SHORT PROBLEM: Return the items below exactly as they appear, from the first line through the line that contains "coord(187,30)", with both ends included.

═══ MATERIAL PROVIDED ═══

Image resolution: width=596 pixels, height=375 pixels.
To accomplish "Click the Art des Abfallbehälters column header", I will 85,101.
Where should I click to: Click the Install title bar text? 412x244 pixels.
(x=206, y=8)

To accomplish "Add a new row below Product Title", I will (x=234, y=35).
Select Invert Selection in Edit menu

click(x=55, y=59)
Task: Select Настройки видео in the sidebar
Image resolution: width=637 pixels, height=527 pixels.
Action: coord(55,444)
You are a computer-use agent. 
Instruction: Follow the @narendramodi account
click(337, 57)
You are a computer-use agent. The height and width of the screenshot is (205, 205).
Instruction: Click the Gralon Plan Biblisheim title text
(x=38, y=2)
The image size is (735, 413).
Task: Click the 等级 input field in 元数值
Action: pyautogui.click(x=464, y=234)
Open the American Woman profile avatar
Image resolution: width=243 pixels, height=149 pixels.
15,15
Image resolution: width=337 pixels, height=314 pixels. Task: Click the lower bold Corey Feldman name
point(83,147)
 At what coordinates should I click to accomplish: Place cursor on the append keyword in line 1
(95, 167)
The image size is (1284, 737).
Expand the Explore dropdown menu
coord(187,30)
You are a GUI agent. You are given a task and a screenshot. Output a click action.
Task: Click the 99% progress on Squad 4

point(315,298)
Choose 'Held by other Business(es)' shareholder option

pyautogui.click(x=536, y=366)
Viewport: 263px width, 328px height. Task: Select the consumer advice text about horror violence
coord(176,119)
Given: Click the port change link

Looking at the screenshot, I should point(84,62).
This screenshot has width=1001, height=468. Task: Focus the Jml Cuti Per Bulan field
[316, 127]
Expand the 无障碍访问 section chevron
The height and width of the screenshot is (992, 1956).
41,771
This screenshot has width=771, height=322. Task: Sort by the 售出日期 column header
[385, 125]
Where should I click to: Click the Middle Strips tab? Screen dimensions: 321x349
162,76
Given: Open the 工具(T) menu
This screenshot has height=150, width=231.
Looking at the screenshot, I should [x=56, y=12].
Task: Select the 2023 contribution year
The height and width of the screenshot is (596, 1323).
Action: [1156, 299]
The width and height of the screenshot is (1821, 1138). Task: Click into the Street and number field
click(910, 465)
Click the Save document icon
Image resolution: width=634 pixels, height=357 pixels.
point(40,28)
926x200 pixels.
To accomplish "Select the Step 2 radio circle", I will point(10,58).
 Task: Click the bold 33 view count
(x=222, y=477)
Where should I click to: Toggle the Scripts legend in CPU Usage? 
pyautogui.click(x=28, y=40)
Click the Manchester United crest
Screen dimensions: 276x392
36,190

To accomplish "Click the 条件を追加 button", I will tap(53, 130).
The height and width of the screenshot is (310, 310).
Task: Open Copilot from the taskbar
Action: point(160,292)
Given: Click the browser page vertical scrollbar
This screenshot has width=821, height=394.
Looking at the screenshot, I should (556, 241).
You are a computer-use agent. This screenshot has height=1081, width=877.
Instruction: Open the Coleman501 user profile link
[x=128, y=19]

═══

TASK ANSWER:
Image resolution: width=596 pixels, height=375 pixels.
To accomplish "Click the Art des Abfallbehälters column header", I will 85,101.
Where should I click to: Click the Install title bar text? 412x244 pixels.
(x=206, y=8)

To accomplish "Add a new row below Product Title", I will (x=234, y=35).
Select Invert Selection in Edit menu

click(x=55, y=59)
Task: Select Настройки видео in the sidebar
Image resolution: width=637 pixels, height=527 pixels.
Action: coord(55,444)
You are a computer-use agent. 
Instruction: Follow the @narendramodi account
click(337, 57)
You are a computer-use agent. The height and width of the screenshot is (205, 205).
Instruction: Click the Gralon Plan Biblisheim title text
(x=38, y=2)
The image size is (735, 413).
Task: Click the 等级 input field in 元数值
Action: pyautogui.click(x=464, y=234)
Open the American Woman profile avatar
Image resolution: width=243 pixels, height=149 pixels.
15,15
Image resolution: width=337 pixels, height=314 pixels. Task: Click the lower bold Corey Feldman name
point(83,147)
 At what coordinates should I click to accomplish: Place cursor on the append keyword in line 1
(95, 167)
The image size is (1284, 737).
Expand the Explore dropdown menu
coord(187,30)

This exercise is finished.